Tell the climate change people to go work for NOAA and the aeronautics people to go work for private companies like Boeing. Tell the ‘exo-biologist’ they can be greeters for wally world or flip burgers. Let the new NASA explore near earth space and space at lunar or farther solar system distances.
Or, shut NASA down. This nation can no longer afford to spend a few tens-of-billions of dollars here and a few tens-of-billions of dollars there and then just shrug and say ‘Never mind… we will try something different now.’ And while shrugging… they have their hands out waiting for a few more tens-of-billions of dollars. Nuts to that.
In the 40 years and over $500 billion since Apollo, NASA has not gotten a single American more than 300 miles from earth…
NASA promised the Space Shuttle at $7 million per launch, delivered a $1.5 per launch billion white elephant which sucked funding from dozens more worthy projects.

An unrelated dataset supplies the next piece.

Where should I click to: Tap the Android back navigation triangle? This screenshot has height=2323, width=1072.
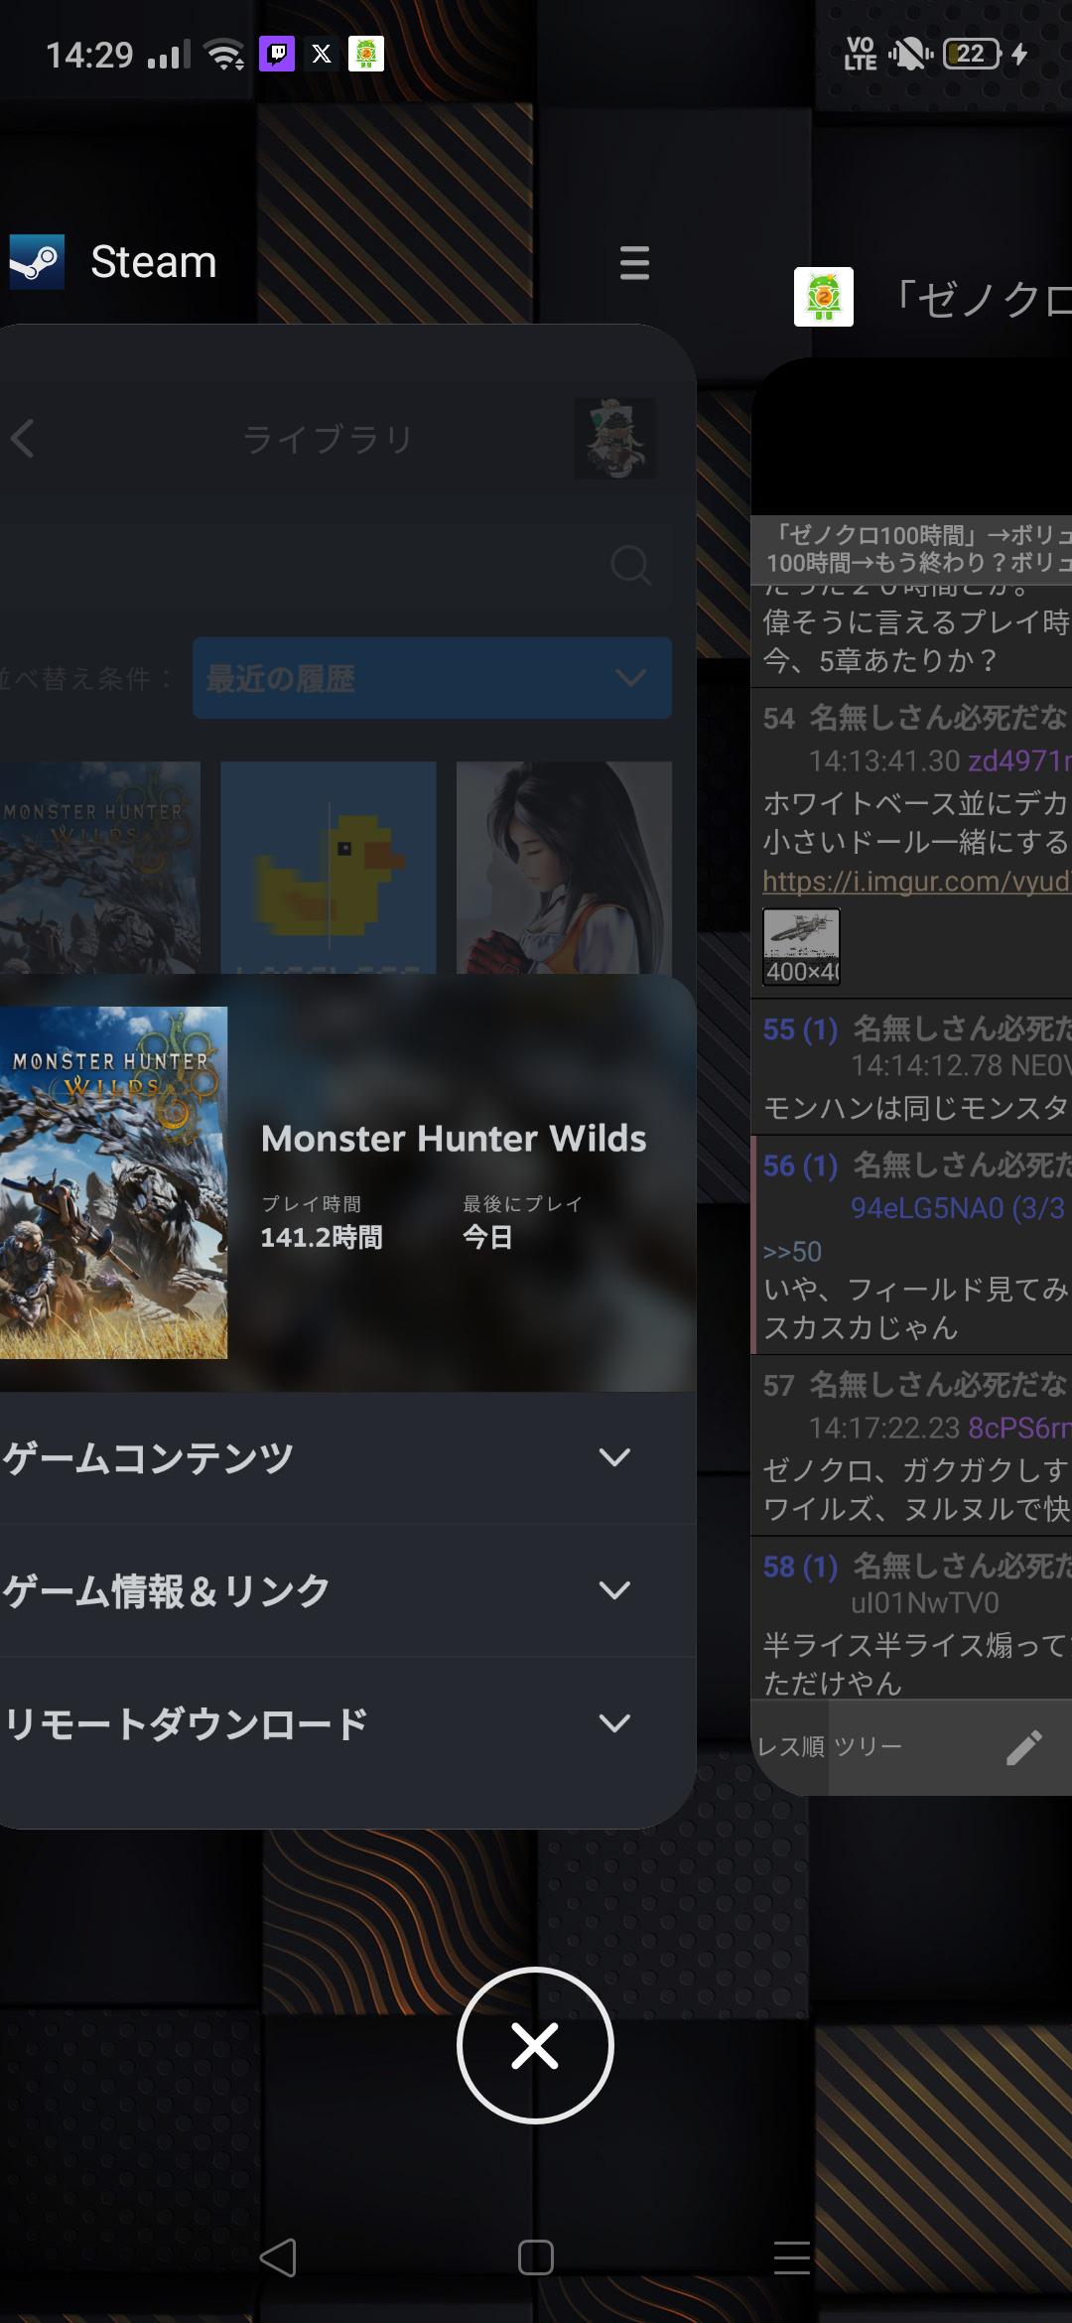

Then NASA promised a $8 billion Space Station which ended up costing nearly $200 billion, and has yet to deliver ANY science/technology…
Then NASA blows $20 billion and 10 years trying and failing to recreate the Saturn/Apollo it THREW AWAY.
Now NASA leaves us without ANY manned space capability..
Eliminate NASA, fund JPL directly for space probes, fund SpaceX for manned space.
The American space program is TOO IMPORTANT to be further entrusted to another bloated, incompetent, self-interested, self-propagating Federal Agency greedy for only more money and power.